SET EXERCISE → Copy the rows word for word, from the first one through the line containing "point(567,284)", including both.
━━━━
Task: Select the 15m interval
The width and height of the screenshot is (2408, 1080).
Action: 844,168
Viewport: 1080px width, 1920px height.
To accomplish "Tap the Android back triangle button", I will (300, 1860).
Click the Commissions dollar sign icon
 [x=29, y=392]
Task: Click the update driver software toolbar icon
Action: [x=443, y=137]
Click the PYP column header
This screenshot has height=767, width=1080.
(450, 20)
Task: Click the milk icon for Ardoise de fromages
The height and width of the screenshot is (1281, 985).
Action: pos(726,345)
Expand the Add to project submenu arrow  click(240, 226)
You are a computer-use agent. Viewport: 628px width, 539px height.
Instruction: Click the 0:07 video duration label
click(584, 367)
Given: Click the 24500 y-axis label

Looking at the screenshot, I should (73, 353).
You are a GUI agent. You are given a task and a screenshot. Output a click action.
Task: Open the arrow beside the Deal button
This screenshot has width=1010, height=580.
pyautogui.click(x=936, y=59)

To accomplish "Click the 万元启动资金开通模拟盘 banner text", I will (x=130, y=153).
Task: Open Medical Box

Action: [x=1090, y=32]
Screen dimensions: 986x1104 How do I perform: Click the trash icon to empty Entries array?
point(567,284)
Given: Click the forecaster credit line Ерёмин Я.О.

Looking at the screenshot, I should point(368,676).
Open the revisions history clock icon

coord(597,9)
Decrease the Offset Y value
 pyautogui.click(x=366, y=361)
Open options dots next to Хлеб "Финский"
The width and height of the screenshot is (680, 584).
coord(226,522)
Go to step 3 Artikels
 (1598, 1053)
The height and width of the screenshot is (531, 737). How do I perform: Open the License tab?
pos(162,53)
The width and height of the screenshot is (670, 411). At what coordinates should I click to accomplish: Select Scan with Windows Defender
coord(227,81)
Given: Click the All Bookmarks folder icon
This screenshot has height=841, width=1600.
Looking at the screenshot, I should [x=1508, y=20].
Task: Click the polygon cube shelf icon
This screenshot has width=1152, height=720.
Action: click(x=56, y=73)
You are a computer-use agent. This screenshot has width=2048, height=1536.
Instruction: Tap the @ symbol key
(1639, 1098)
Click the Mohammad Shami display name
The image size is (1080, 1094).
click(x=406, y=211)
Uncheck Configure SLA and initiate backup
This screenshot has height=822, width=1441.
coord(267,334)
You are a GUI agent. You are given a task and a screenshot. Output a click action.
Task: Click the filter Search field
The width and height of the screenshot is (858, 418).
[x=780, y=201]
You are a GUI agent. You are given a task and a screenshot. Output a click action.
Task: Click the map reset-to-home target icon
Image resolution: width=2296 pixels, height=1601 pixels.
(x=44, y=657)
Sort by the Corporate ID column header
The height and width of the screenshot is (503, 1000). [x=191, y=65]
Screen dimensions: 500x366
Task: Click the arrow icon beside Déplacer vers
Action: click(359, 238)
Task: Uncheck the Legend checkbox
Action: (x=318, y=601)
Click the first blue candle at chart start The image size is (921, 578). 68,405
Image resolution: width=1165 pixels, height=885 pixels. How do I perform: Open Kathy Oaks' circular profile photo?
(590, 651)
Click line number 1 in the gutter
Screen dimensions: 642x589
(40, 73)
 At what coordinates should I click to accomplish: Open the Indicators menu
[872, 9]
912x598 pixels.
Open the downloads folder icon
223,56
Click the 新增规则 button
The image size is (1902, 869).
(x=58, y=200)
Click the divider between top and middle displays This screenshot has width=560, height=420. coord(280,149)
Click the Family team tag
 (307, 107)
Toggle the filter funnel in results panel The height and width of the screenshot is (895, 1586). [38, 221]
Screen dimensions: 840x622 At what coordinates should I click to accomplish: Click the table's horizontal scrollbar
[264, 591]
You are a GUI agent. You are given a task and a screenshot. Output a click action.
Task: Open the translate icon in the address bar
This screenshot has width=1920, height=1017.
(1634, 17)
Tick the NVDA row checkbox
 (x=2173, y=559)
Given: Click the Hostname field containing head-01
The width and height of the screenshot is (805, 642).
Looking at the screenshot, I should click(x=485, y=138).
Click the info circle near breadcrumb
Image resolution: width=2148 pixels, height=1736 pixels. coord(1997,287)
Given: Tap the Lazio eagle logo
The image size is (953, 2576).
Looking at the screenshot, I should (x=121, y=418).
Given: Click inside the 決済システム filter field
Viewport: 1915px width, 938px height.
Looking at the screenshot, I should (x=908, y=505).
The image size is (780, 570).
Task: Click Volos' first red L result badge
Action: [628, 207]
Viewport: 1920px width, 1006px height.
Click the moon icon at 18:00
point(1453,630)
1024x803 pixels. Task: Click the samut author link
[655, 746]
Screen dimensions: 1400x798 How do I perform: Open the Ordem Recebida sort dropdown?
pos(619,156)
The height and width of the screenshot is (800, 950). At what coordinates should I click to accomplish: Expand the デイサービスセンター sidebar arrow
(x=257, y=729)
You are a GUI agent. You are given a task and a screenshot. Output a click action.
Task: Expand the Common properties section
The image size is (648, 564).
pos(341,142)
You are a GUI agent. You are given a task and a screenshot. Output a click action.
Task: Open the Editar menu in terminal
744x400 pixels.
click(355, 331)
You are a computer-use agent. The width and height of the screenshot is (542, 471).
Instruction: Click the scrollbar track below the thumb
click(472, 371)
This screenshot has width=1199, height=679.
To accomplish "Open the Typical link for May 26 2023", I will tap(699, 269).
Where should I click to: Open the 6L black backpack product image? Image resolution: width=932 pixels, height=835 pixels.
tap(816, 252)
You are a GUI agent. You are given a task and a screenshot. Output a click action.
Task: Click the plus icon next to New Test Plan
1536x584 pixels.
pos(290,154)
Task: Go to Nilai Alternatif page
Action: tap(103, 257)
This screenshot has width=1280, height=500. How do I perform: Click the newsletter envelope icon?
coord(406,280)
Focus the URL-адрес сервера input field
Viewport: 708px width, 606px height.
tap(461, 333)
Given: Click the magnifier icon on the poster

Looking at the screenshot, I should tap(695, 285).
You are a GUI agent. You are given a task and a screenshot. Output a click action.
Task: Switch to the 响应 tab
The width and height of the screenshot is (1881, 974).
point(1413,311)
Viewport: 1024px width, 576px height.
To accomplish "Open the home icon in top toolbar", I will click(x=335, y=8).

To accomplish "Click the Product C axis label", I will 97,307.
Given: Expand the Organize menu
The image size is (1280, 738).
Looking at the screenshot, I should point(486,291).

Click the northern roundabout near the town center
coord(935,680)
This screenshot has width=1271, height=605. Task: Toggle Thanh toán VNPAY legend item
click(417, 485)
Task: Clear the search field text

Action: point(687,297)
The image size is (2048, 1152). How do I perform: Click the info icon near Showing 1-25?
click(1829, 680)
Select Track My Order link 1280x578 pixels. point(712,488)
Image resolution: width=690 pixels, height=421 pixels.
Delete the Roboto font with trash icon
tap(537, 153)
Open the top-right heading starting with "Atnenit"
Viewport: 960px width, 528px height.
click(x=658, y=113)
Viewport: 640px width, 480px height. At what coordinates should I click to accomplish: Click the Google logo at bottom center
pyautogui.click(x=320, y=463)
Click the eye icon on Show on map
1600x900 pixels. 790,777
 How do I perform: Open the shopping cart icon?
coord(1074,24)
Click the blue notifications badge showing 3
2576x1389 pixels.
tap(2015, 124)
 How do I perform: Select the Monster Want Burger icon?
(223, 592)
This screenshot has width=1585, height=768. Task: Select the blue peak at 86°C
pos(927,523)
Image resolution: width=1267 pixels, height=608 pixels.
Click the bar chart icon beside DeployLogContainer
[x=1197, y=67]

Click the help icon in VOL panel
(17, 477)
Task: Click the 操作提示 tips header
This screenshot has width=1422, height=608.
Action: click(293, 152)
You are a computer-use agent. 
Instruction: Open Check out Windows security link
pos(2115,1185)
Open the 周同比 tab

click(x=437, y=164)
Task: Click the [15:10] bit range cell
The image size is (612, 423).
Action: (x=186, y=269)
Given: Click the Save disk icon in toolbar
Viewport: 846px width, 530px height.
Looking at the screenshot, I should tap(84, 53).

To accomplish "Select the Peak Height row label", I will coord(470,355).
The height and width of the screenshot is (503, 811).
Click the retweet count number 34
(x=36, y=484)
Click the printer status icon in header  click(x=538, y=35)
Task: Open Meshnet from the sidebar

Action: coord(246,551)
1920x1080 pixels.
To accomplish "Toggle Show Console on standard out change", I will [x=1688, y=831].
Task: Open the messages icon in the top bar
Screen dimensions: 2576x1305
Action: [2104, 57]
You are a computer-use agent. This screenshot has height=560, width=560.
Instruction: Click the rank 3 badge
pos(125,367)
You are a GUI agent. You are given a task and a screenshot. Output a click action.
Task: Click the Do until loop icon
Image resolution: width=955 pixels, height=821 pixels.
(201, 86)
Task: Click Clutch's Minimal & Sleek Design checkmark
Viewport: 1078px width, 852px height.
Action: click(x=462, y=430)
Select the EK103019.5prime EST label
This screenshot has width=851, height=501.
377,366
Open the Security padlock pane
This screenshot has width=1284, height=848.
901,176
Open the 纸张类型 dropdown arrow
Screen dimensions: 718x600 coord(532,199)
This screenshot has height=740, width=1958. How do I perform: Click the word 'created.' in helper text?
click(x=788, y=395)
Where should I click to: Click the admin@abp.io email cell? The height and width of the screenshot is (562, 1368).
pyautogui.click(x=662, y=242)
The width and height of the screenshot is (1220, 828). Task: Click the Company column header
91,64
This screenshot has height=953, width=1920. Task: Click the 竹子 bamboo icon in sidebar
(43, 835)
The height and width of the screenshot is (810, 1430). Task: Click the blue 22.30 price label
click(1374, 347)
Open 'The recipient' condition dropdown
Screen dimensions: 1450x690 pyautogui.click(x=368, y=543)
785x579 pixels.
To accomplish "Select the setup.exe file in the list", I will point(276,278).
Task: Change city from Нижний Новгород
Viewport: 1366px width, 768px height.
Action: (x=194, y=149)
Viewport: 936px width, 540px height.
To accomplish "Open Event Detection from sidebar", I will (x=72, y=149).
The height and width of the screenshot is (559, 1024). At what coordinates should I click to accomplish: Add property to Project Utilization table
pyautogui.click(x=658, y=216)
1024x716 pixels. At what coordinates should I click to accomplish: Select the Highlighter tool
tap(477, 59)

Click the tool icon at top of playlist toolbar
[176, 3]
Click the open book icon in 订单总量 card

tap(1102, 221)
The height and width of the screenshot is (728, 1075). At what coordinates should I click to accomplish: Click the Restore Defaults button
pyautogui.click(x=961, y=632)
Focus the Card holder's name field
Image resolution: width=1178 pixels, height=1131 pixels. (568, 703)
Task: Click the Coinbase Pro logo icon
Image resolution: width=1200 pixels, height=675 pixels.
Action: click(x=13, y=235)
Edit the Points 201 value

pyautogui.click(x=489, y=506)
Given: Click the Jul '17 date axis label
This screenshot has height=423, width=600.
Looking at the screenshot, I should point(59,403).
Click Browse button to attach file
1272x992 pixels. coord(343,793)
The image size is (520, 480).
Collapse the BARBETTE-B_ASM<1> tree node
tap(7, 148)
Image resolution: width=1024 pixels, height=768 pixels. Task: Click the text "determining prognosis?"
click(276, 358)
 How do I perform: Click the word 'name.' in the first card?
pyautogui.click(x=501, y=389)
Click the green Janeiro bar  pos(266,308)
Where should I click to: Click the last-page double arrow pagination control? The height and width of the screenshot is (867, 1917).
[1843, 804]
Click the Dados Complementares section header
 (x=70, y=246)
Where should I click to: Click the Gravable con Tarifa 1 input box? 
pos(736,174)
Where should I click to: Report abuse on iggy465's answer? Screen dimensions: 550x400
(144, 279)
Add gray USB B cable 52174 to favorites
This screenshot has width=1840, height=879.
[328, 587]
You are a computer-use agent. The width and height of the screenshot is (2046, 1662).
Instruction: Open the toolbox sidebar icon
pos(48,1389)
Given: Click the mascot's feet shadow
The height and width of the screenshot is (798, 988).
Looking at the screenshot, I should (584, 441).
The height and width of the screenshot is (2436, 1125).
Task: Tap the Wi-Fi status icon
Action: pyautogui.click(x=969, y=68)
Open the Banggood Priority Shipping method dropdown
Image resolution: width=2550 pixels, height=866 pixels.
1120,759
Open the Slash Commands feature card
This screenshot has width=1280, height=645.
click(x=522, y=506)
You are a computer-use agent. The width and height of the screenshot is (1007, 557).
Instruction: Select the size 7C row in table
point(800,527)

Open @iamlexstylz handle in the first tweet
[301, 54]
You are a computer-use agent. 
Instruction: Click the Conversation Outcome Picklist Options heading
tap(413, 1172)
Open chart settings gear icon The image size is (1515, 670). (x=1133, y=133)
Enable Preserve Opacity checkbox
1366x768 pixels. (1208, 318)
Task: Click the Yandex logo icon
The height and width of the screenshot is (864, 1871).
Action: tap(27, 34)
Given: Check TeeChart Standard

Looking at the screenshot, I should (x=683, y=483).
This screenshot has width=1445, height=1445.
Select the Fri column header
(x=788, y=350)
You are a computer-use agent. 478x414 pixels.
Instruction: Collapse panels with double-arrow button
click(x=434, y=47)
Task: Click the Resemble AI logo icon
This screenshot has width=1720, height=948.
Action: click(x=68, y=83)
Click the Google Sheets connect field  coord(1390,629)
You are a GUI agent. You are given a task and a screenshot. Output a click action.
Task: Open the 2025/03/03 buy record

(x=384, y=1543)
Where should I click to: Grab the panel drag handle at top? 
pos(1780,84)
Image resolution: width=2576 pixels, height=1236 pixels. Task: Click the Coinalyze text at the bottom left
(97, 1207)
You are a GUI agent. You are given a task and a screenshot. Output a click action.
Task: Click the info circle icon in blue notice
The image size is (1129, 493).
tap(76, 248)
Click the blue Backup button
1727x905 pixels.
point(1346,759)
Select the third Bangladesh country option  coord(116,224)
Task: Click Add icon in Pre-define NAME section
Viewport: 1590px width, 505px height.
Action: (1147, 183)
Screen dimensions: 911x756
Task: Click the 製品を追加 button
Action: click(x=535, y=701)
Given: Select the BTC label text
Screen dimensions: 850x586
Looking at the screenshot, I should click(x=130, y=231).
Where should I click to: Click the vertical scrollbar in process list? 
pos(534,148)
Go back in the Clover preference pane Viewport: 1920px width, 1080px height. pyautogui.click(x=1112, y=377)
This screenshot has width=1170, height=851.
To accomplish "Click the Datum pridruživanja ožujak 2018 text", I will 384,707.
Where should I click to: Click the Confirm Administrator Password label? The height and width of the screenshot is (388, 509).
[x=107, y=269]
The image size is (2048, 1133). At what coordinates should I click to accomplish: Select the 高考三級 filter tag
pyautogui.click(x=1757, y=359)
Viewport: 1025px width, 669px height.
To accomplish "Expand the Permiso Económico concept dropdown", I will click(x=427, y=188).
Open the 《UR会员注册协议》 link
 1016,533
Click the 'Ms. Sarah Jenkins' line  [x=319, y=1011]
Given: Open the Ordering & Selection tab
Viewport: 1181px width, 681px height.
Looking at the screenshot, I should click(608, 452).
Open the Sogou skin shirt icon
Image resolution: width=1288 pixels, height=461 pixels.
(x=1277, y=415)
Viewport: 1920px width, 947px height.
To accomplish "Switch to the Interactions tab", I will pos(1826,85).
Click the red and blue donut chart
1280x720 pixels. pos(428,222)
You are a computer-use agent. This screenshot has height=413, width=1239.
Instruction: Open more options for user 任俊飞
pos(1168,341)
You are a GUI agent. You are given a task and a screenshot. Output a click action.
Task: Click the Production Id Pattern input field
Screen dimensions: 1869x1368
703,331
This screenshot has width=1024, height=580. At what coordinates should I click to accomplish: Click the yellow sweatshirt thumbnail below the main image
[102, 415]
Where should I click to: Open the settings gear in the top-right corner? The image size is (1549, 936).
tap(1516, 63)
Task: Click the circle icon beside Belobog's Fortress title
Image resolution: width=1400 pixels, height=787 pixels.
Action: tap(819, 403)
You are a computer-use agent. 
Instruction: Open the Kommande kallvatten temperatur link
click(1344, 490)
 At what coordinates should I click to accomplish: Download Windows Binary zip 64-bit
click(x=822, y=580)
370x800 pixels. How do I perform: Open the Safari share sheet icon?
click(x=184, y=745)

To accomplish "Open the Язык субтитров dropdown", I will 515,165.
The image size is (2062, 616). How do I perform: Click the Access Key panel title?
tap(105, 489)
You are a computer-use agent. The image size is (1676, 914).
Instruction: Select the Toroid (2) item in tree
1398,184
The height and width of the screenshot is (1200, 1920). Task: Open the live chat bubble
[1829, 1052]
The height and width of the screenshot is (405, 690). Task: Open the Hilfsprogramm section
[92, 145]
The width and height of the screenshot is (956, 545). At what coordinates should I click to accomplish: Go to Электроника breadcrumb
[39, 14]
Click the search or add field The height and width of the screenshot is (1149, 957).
━━━━
RESPONSE FOR THIS EXERCISE →
Task: Select the 15m interval
The width and height of the screenshot is (2408, 1080).
Action: 844,168
Viewport: 1080px width, 1920px height.
To accomplish "Tap the Android back triangle button", I will (300, 1860).
Click the Commissions dollar sign icon
 [x=29, y=392]
Task: Click the update driver software toolbar icon
Action: [x=443, y=137]
Click the PYP column header
This screenshot has height=767, width=1080.
(450, 20)
Task: Click the milk icon for Ardoise de fromages
The height and width of the screenshot is (1281, 985).
Action: pos(726,345)
Expand the Add to project submenu arrow  click(240, 226)
You are a computer-use agent. Viewport: 628px width, 539px height.
Instruction: Click the 0:07 video duration label
click(584, 367)
Given: Click the 24500 y-axis label

Looking at the screenshot, I should (73, 353).
You are a GUI agent. You are given a task and a screenshot. Output a click action.
Task: Open the arrow beside the Deal button
This screenshot has width=1010, height=580.
pyautogui.click(x=936, y=59)

To accomplish "Click the 万元启动资金开通模拟盘 banner text", I will (x=130, y=153).
Task: Open Medical Box

Action: [x=1090, y=32]
Screen dimensions: 986x1104 How do I perform: Click the trash icon to empty Entries array?
point(567,284)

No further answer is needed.